Выбрать главу

— А он — это я? То есть сама реальность пытается устранить меня? Как досадное недоразумение?

— Увы! — виновато произнес Зябликов, и его пальцы выдали нервную барабанную дробь по столешнице. — Но это — всего лишь одно из предположений!

— Мне-то от этого не легче!

— Вот! — оживился Зябликов. — Я к этому и веду! Сережа, будь предельно осторожен! Старайся лишний раз не ввязываться ни в какие авантюры и…

— Можно подумать, я в них специально ввязываюсь! — с обидой воскликнул я. — Они меня сами находят!

— Ты должен себя беречь! Быть аккуратным и осторожным! И, вообще, ты когда в колхоз уезжаешь?

— Ну, вообще-то, завтра должен был…

— Не поедешь! — тоном, не терпящим возражений, произнес майор.

— Так меня же отчислят! — Я решил умолчать о своей поддельной справке.
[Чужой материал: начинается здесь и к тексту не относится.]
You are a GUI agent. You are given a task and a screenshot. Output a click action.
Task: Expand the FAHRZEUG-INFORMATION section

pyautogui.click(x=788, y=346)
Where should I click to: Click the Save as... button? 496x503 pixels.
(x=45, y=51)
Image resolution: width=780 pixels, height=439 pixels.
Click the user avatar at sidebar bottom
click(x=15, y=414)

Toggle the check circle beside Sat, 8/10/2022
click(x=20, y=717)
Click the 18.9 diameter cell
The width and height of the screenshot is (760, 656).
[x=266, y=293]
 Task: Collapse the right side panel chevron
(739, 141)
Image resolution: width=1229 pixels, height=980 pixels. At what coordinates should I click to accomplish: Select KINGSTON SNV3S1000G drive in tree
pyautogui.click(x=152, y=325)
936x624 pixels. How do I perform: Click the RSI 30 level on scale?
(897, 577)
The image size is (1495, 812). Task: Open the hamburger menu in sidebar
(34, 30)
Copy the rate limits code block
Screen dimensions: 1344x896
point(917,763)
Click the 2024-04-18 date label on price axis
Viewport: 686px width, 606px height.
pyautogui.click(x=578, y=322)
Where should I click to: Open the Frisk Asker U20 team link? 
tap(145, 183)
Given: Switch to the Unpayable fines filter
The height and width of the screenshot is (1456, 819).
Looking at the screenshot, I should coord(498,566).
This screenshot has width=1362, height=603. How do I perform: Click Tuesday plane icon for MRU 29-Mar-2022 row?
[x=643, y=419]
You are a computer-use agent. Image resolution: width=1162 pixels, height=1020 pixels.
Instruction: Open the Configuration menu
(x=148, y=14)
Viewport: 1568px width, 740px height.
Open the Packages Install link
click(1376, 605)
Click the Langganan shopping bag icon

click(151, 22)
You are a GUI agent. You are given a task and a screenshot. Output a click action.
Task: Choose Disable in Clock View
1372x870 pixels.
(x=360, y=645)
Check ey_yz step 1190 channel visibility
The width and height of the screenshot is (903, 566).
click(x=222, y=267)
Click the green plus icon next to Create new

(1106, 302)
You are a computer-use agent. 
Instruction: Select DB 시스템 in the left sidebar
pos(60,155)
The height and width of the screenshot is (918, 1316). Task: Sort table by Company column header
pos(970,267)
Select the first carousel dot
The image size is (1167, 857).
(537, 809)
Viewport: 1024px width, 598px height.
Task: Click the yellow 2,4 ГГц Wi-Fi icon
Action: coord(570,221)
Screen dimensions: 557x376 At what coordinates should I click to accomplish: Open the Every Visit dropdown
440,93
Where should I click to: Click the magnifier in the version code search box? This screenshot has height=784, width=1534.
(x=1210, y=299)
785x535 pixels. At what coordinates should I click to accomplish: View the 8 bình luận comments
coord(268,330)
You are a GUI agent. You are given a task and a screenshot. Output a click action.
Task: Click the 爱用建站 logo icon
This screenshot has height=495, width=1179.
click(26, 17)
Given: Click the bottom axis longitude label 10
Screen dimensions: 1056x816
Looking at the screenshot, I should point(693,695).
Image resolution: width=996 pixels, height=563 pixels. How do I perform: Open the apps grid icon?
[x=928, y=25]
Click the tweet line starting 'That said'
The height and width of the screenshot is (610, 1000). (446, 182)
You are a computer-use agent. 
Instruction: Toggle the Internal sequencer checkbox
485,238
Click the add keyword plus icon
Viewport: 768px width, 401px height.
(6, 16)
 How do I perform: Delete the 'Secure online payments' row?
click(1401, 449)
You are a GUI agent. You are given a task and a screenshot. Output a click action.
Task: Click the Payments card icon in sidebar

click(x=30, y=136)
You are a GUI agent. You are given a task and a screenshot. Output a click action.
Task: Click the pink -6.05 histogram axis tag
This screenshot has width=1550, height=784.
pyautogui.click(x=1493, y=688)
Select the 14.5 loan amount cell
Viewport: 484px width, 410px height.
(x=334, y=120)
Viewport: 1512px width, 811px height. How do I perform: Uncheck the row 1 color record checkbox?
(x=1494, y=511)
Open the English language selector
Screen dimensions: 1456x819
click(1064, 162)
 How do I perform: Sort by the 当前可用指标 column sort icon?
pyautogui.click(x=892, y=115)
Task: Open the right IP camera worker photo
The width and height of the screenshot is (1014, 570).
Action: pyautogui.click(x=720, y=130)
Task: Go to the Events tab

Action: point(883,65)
Зачем мне еще вешать геморрой на Коляна. Он и так меня выручил, можно сказать, по доброте душевной.

— Не отчислят! Ты… ты… — задумался Зябликов. — Ты заболеешь! Справку я тебе обеспечу!

Надо же, а оказывается у дураков и мысли сходятся!

— Будешь рядом, в городе. Мне так спокойнее будет! И даже не возражай!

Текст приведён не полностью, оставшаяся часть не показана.